Mucinous adenocarcinoma infiltrating through the submucosa into the muscularis propria. HE. High power, ×400.

Fig. 3

a Rectal biopsy with neuroendocrine tumor (carcinoid). Tumor cells are arranged in groups and form acini in the submucosa. HE. Low power, ×100. b Rectal biopsy with neuroendocrine tumor (carcinoid) cells strongly immunoreactive to chromogranin A. Immunohistochemical stain. ×400.

Discussion

Multiple primary malignant tumors in a single patient are relatively rare. Based on the relevant literature review, the overall occurrence rate of multiple primary malignancies is estimated to be between 0.7 and 11%. Three diagnostic criteria have been proposed for multiple primary malignancy: (1) each tumor must present definite features of malignancy, (2) each must be distinct and (3) the chance of one being a metastasis of the other must be excluded [1]. Multiple primary cancers may be synchronous or metachronous depending on the interval between their diagnoses. Synchronous cancers are second tumors occurring simultaneously or within 6 months after the first malignancy, while metachronous multiple malignancies are secondary or subsequent cancers that develop more than 6 months after the detection of primary malignancy.

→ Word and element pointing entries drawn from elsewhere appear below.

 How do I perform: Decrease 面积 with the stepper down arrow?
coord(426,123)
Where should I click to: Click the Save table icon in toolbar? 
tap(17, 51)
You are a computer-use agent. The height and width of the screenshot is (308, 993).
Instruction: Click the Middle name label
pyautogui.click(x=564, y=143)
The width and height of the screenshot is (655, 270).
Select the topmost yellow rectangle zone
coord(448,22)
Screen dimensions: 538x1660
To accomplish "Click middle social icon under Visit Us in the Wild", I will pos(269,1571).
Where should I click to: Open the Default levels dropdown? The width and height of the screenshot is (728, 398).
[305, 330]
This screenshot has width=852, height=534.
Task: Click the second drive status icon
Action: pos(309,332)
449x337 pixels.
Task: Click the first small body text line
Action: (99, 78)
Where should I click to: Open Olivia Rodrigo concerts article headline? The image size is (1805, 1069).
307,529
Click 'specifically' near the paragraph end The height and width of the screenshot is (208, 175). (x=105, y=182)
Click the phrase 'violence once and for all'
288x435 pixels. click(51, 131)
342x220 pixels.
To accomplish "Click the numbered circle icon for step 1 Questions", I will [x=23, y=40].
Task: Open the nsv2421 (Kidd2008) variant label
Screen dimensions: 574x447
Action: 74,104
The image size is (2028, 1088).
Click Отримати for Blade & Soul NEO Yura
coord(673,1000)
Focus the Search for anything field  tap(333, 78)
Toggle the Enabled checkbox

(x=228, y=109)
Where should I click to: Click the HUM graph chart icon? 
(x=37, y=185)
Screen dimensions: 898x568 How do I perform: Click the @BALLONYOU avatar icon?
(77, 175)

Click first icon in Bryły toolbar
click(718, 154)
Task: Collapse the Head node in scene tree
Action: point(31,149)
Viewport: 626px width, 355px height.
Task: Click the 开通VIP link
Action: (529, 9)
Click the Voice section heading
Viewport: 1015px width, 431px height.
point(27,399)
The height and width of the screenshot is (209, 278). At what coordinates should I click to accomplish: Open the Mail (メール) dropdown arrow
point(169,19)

Double malignancies of the gastrointestinal tract are not uncommon, though this association most often occurs in patients with familial cancer syndromes. In a review of more than 2,000 patients, Minni et al. [2] found the incidence of a second primary malignancy in gastrointestinal tract to be around 4%. Surprisingly, the incidence of a second primary malignancy appears to be higher with carcinoid tumors than with other gastrointestinal tumors. A review of the literature by Habal et al. [3] showed an average of 17% of patients with a carcinoid being diagnosed with another primary malignancy. The most common site of the second primary malignancy in these patients was the gastrointestinal tract (large bowel, stomach, small bowel, pancreas) followed by the genitourinary tract. This association though, is less commonly seen with rectal carcinoids than with small bowel carcinoids. The actual incidence of synchronous rectal carcinoid and colorectal adenocarcinoma is unclear given the rarity of this association [4]. Our case report adds to the meager database of published literature available on this condition. The likely explanations for increase in synchronous neoplasm include genetic predisposition, growth stimulation induced by neuroendocrine factors secreted by carcinoids, failure of immunological surveillance and skewed observations reflecting the indolent growth pattern of carcinoid tumors [4, 5]. In patients diagnosed with adenocarcinoma of the colon and rectum, synchronous carcinoids could be missed due to their submucosal location, multicentricity and indolent growth pattern. They are usually detected perioperatively during surgery or during staging. Most of these patients with synchronous malignancies had no symptoms relating to the carcinoid tumor [6]. Whenever a synchronous tumor with a nonmetastatic carcinoid component is encountered, the prognosis is usually determined by the noncarcinoid counterpart in the vast majority of these patients [7].

Conclusion

Synchronous adenocarcinoma of the colon and rectal carcinoid is a rare malignancy. Studies suggest a closer surveillance of the GI tract for noncarcinoid synchronous malignancy when a carcinoid tumor is detected and vice versa.

Statement of Ethics

The authors have no ethical conflicts to disclose.

Disclosure Statement

The authors have no conflicts of interest to disclose.